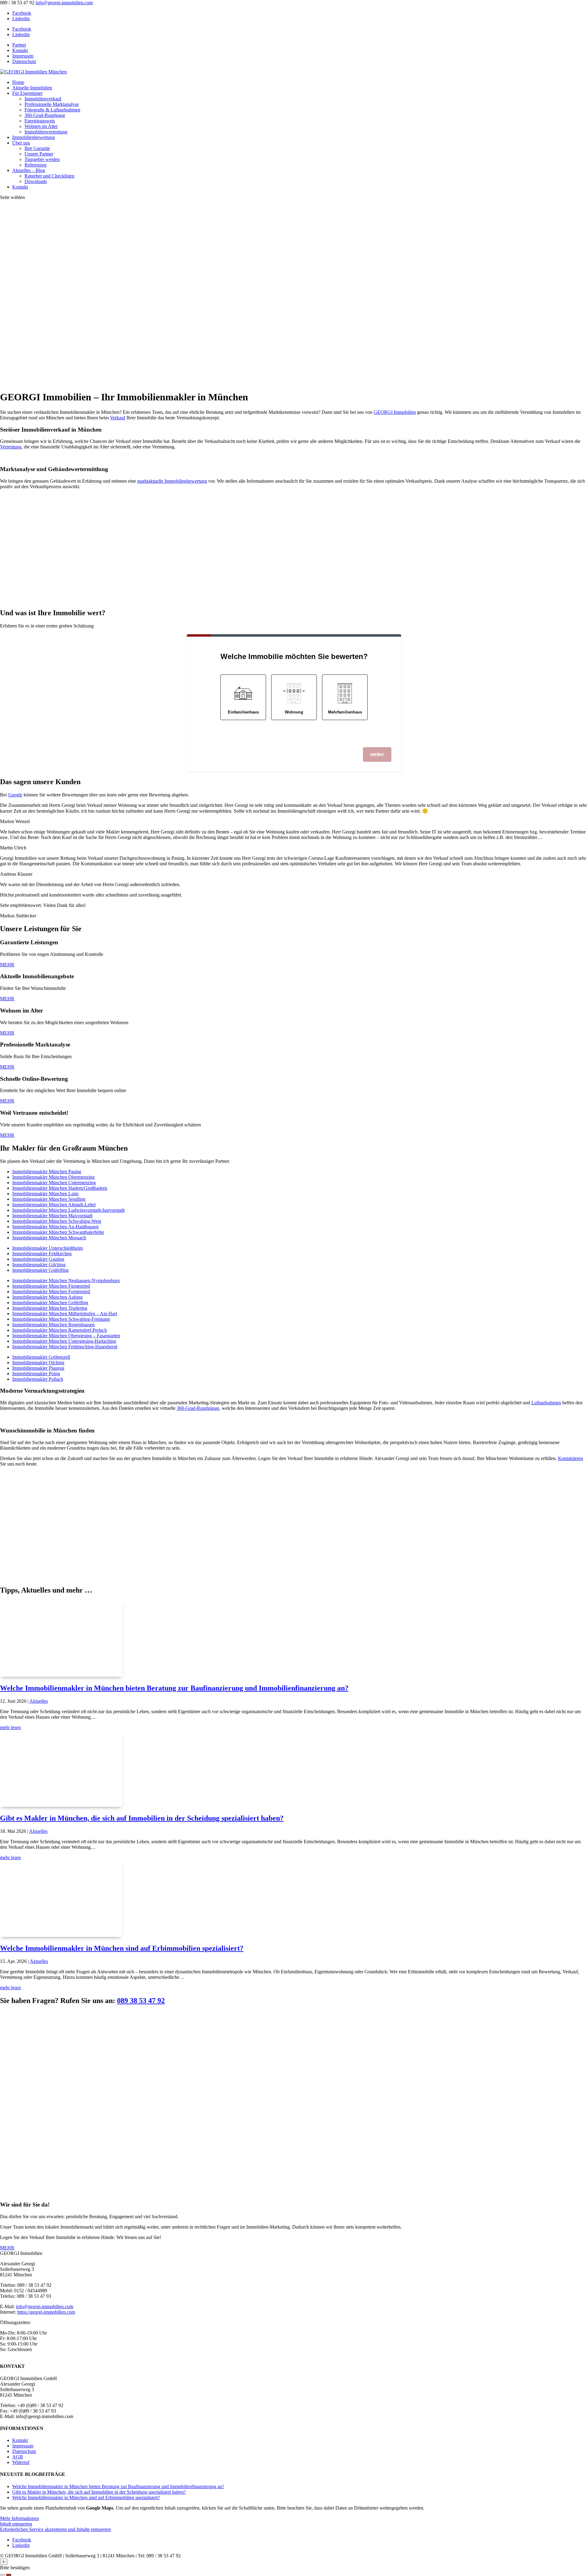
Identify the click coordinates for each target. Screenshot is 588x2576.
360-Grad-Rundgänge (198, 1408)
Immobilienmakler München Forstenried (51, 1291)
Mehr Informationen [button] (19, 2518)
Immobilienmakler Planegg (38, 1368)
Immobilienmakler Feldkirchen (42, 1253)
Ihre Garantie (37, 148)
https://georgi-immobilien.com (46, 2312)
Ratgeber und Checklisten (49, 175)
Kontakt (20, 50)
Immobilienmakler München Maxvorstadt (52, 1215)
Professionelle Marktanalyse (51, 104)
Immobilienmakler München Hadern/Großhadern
+ + + +
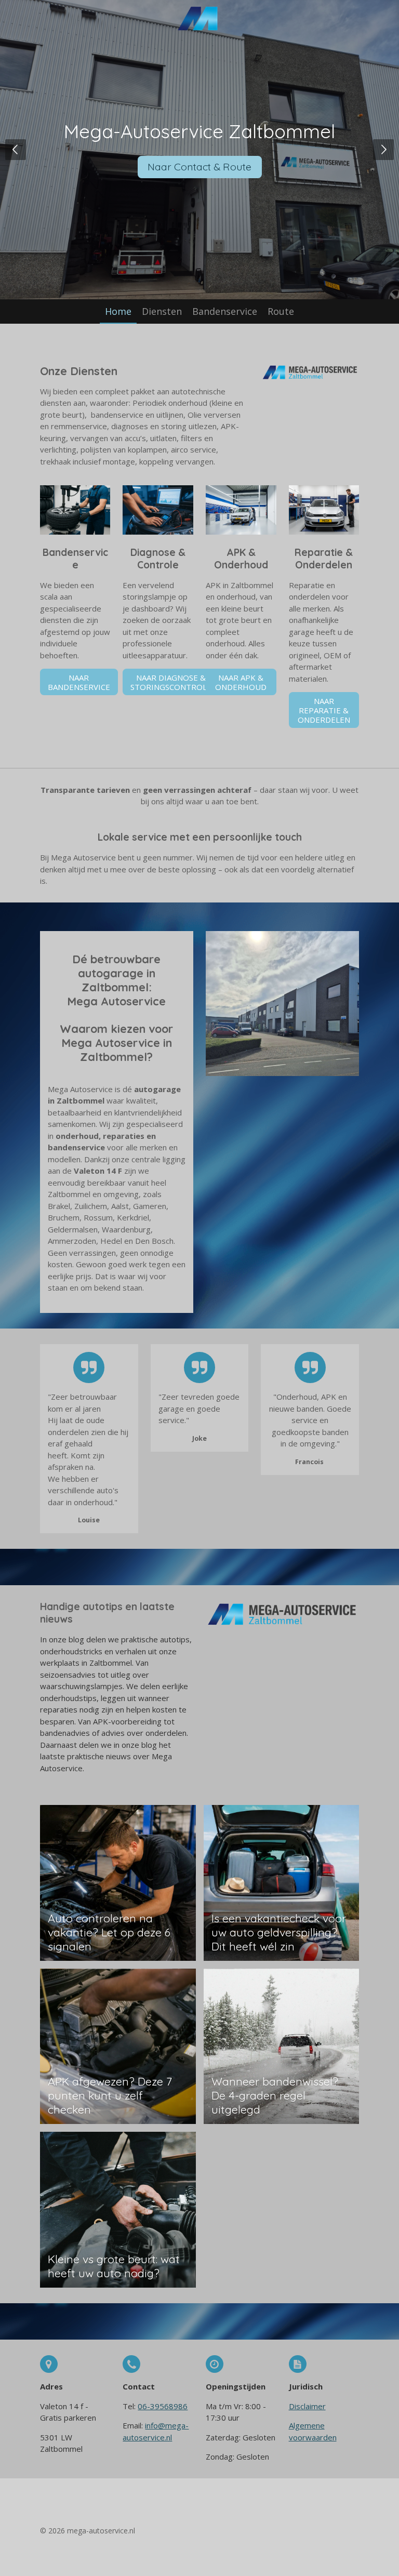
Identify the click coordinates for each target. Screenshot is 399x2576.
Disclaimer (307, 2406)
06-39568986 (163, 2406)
+ + + +
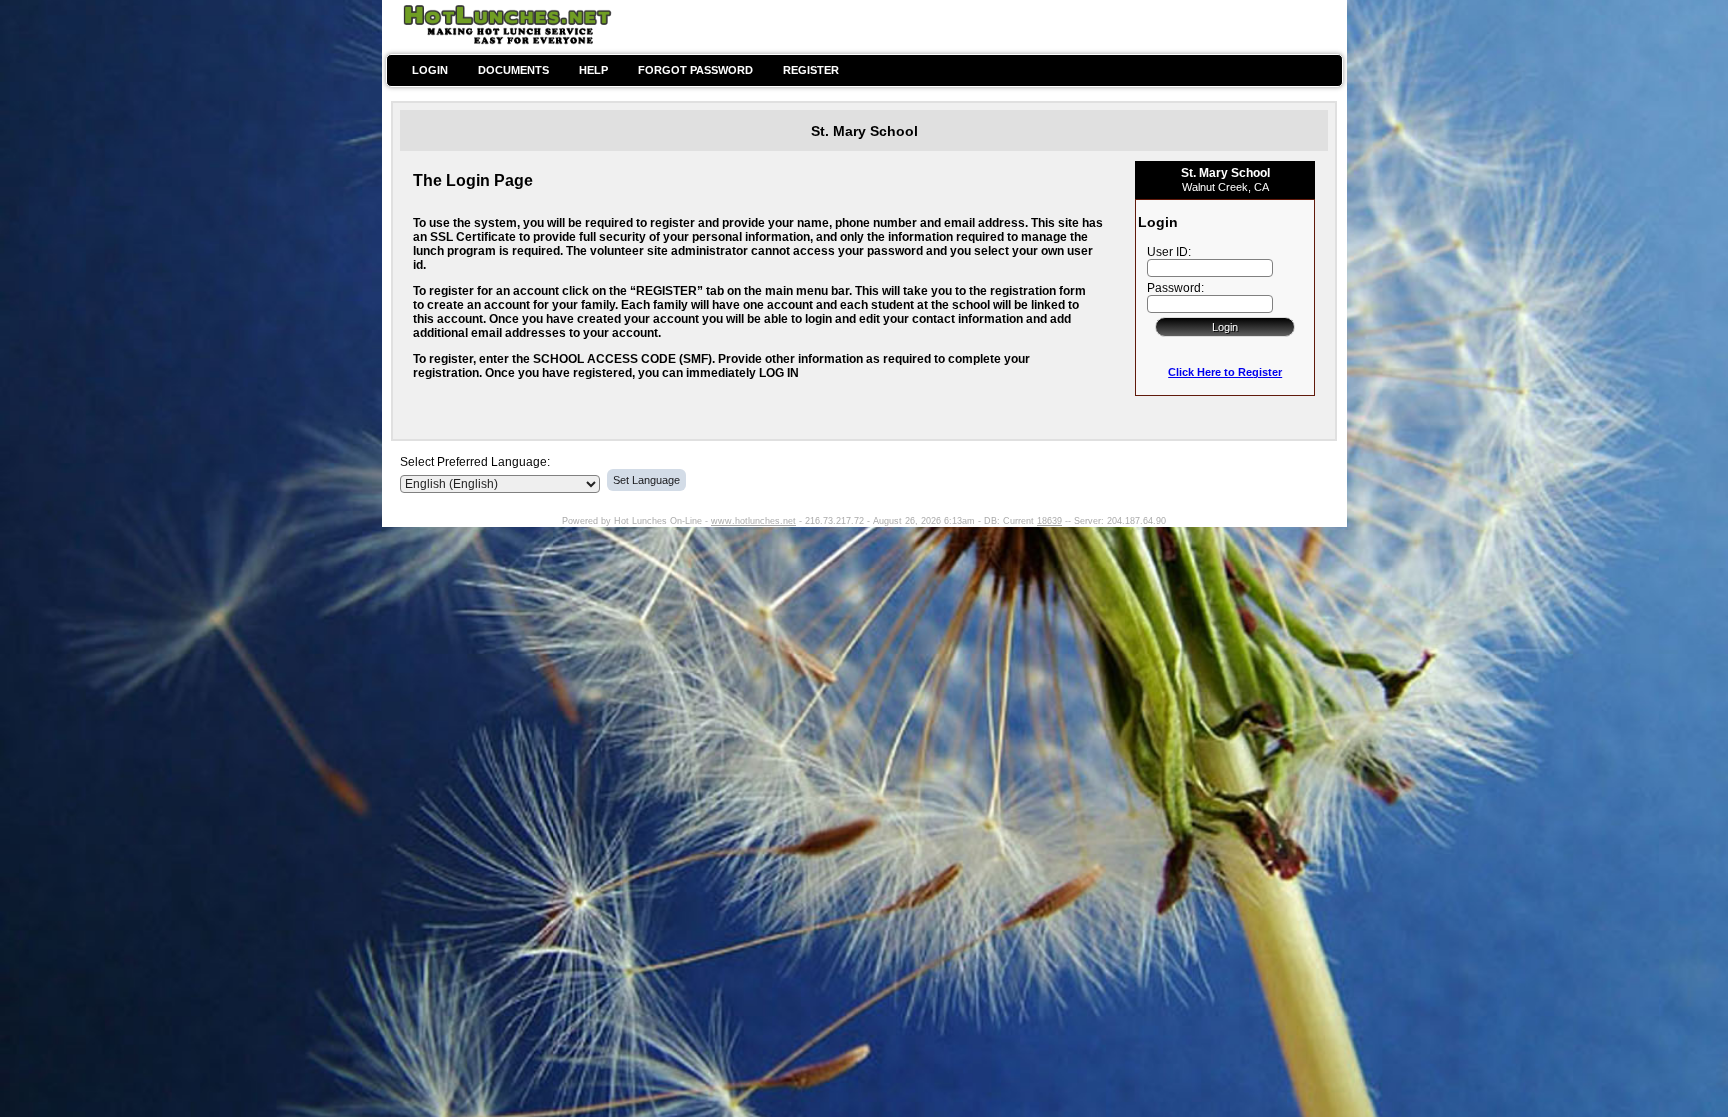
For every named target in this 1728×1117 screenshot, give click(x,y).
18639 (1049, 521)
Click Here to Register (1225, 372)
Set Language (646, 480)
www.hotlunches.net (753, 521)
+ + + +
Work instructions - In the material above, transcribe exactly the lines beginning at the one with "Screenshot is 399x2576." and ending at the one with "06-39568986 (163, 2406)", both included.

Written answer -
Identify the click coordinates for each target. Screenshot is 399x2576.
Disclaimer (307, 2406)
06-39568986 (163, 2406)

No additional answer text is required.